After brushing off some cobwebs, I thought I might see for which groups the identity can hold.
Claim: Let $G$ be a finite group for which there exists $\phi \in \mathrm{Aut}(G)$ for which $\phi(x)=\phi^{-1}(x^{-1})$ for all $x \in G$. Then $G$ is an elementary abelian 2-group.
Proof: If $\phi(x)=\phi^{-1}(x^{-1})$ for all $x \in G$, then $\phi(\phi(x))=\phi^{-1}(\phi^{-1}(x^{-1}))$ and so on. Hence $x=x^{-1}$ and $x^2=\mathrm{id}$ for all $x \in G$, and so $G$ must be an elementary abelian 2-group. $\square$
In fact, a converse of the above is true, since each elementary abelian 2-group admits a the identity automorphism $\phi$, which satisfies the identity $\phi(x)=\phi^{-1}(x^{-1})$ for all $x \in G$. But, as we will see, not all automorphisms of elementary abelian 2-groups satisfy the identity.

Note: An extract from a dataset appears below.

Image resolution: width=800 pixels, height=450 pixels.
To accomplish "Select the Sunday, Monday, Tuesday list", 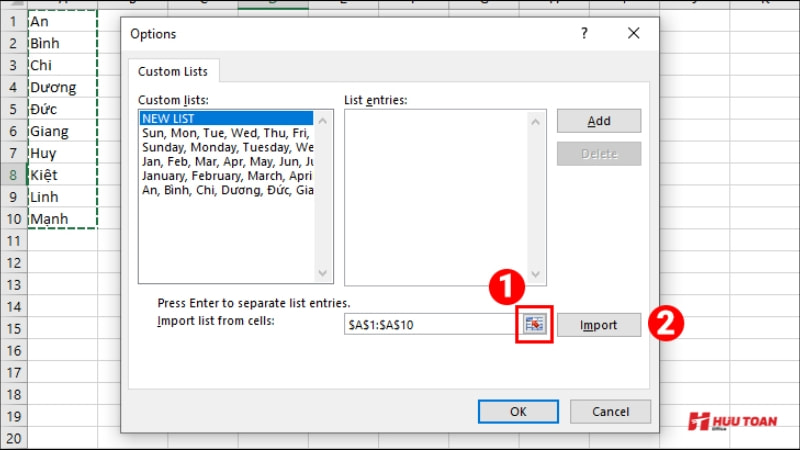I will (225, 147).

Claim: Let $G$ be a finite group for which each $\phi \in \mathrm{Aut}(G)$ satisfies $\phi(x)=\phi^{-1}(x^{-1})$ for all $x \in G$. Then $G \cong \mathbb{Z}_2$ or $G$ is the trivial group.

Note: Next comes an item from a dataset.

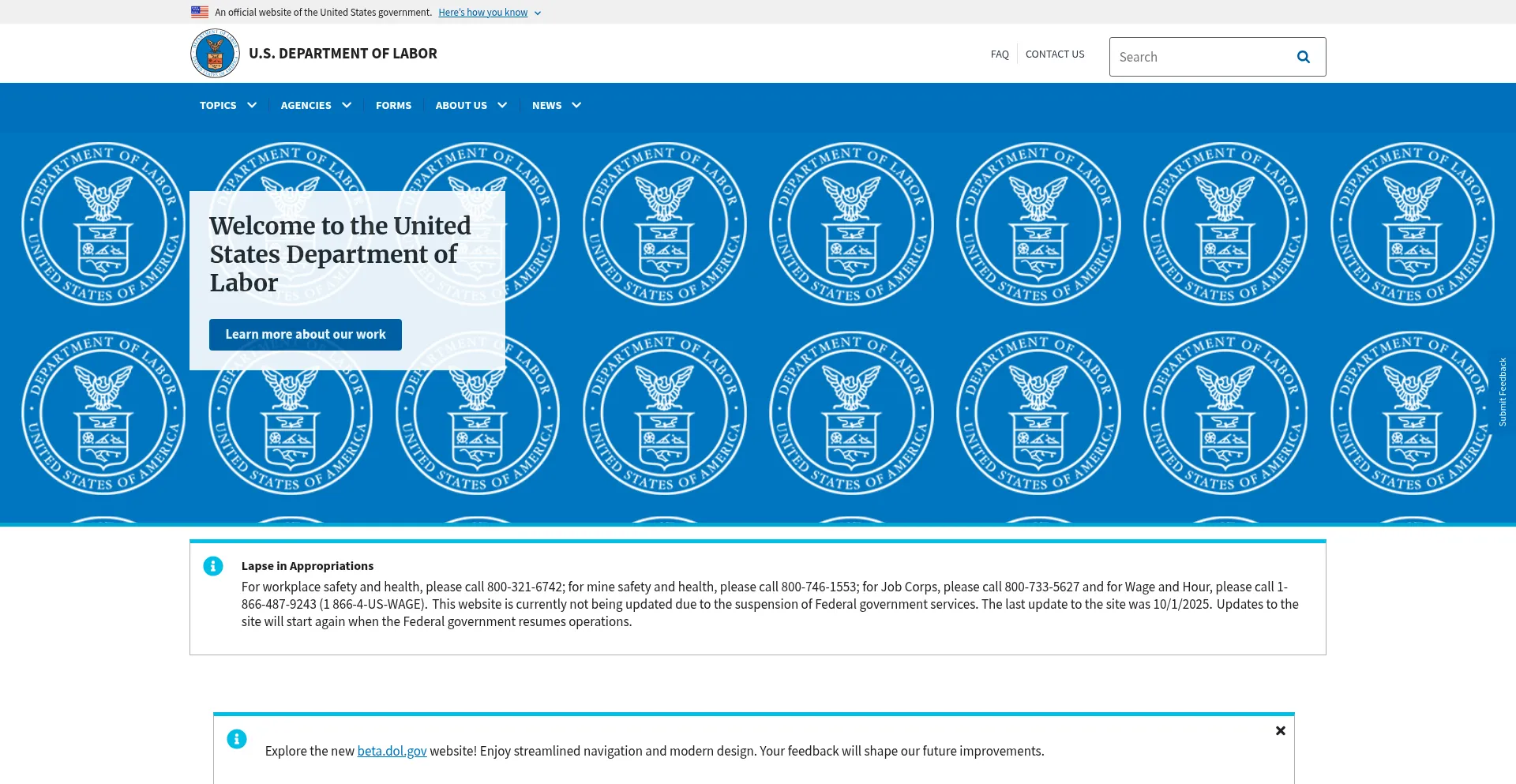
Task: Click the US flag icon in banner
Action: point(200,12)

Proof: By the previous claim, $G$ must be an elementary abelian 2-group. Applying $\phi$ to both sides of the identity $\phi(x)=\phi^{-1}(x^{-1})$, we find that $\phi(\phi(x))=x^{-1}=x$ for all $x \in G$. Hence $\phi^2$ is the identity automorphism for all $\phi \in \mathrm{Aut}(G)$. Therefore, every automorphism of $G$ must not contain a 3-cycle (in fact t-cycle where $t \geq 3$).

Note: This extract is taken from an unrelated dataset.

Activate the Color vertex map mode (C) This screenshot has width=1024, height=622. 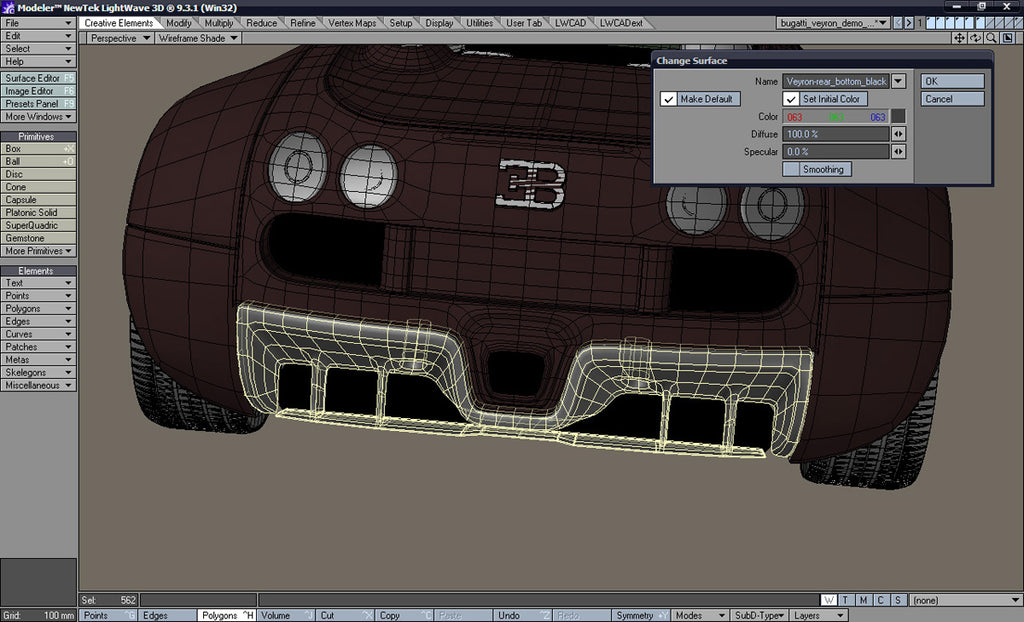point(880,598)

The elementary abelian 2-group of order 4 admits an automorphism that contains a 3-cycle. Consequently, we can prove by induction that elementary abelian 2-group of order $2^a$ for all $a \geq 2$ each admit an automorphism that contains a 3-cycle.
The claim is true for the trivial group and $\mathbb{Z}_2$ by inspection. $\square$